Outras considerações:

Convenções ou acordos coletivos: As medidas de redução de jornada de trabalho e de salário ou suspensão temporária do contrato de trabalho, celebrados por meio de negociação coletiva, poderão estabelecer percentuais de redução de jornada de trabalho e de salários diversos dos previstos, ressalvando-se que haverá consequente alteração do benefício emergencial a ser recebido pelo empregado, conforme artigo 11, § 2º desta Medida Provisória.


Rescisão: Ficam garantidos no emprego o empregado que receber o Benefício Emergencial de Preservação do Empregado e da Renda, em decorrência da redução da jornada de trabalho e de salário ou da suspensão temporária do contrato de trabalho de que trata a MP, nos seguintes termos: I- durante o período acordo de redução da jornada de trabalho e de salário ou de suspensão temporária do contrato de trabalho; e II- após o restabelecimento da jornada de trabalho e de salário ou do encerramento da suspensão temporária do contrato de trabalho, por período equivalente ao acordado para a redução ou a suspensão.

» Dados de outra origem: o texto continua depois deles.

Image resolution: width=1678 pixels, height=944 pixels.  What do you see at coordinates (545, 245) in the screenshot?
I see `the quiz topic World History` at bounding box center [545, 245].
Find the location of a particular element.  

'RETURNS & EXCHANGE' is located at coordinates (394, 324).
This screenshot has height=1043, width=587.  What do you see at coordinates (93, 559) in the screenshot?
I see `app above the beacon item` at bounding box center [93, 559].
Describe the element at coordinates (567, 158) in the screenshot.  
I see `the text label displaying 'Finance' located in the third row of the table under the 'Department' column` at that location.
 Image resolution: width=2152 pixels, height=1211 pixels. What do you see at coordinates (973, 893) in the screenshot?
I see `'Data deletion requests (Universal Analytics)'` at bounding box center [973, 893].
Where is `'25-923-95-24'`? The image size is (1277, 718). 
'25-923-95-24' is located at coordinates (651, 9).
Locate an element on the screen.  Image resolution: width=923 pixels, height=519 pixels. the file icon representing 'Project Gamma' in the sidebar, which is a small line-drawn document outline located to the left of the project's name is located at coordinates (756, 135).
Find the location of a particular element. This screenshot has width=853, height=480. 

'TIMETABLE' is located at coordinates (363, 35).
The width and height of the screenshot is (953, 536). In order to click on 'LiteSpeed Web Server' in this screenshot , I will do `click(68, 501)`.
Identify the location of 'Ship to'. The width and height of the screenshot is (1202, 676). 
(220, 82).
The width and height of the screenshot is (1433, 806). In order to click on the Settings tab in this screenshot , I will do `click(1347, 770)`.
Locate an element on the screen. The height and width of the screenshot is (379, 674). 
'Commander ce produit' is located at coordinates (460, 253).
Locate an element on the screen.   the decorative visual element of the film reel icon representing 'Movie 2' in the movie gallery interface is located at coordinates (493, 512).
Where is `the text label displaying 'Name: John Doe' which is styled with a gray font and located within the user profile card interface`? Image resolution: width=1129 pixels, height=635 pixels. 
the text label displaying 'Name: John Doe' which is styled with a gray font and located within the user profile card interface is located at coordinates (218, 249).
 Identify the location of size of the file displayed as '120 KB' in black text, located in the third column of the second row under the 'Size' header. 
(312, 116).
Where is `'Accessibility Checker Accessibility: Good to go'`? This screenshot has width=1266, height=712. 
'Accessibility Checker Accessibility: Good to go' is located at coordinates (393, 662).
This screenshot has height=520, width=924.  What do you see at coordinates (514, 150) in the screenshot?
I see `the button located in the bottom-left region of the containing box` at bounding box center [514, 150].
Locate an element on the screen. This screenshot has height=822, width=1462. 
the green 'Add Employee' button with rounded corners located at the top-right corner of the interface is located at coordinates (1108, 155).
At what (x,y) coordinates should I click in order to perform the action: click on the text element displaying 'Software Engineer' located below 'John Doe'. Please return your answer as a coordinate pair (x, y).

Contudo, se houver rescisão sem justa causa, durante o período de garantia provisória no emprego, o empregador, além de pagar as parcelas rescisórias previstas na legislação, deverá indenizar o empregado, da seguinte forma:

(i) Na hipótese de redução de salário de 25% a 50%: Pagamento de 50% do salário que o empregado teria direito.

(ii) Na hipótese de redução de salário de 50% a 60%: Pagamento de 75% do salário que o empregado teria direito.

(iii) Na hipótese de redução de superior a 70% ou a suspensão temporária do contrato de trabalho: Pagamento de 100% do salário que o empregado teria direito.


Trabalho Intermitente: O empregado com contrato de trabalho intermitente, formalizado até 1º de abril de 2020, fará jus ao benefício emergencial no valor de R$ 600,00 (seiscentos reais) pelo período três meses.


Ausência de Informações: Caso o empregador não preste a informação dentro do prazo previsto, ficará responsável pelo pagamento da remuneração no valor anterior à redução da jornada de trabalho e de salário ou da suspensão temporária do contrato de trabalho do empregado, inclusive dos respectivos encargos sociais, até a que informação seja prestada.


Por fim, ressaltamos que o Ministério da Economia disciplinará a concessão e trará maiores esclarecimentos sobre o pagamento dos benefícios emergenciais.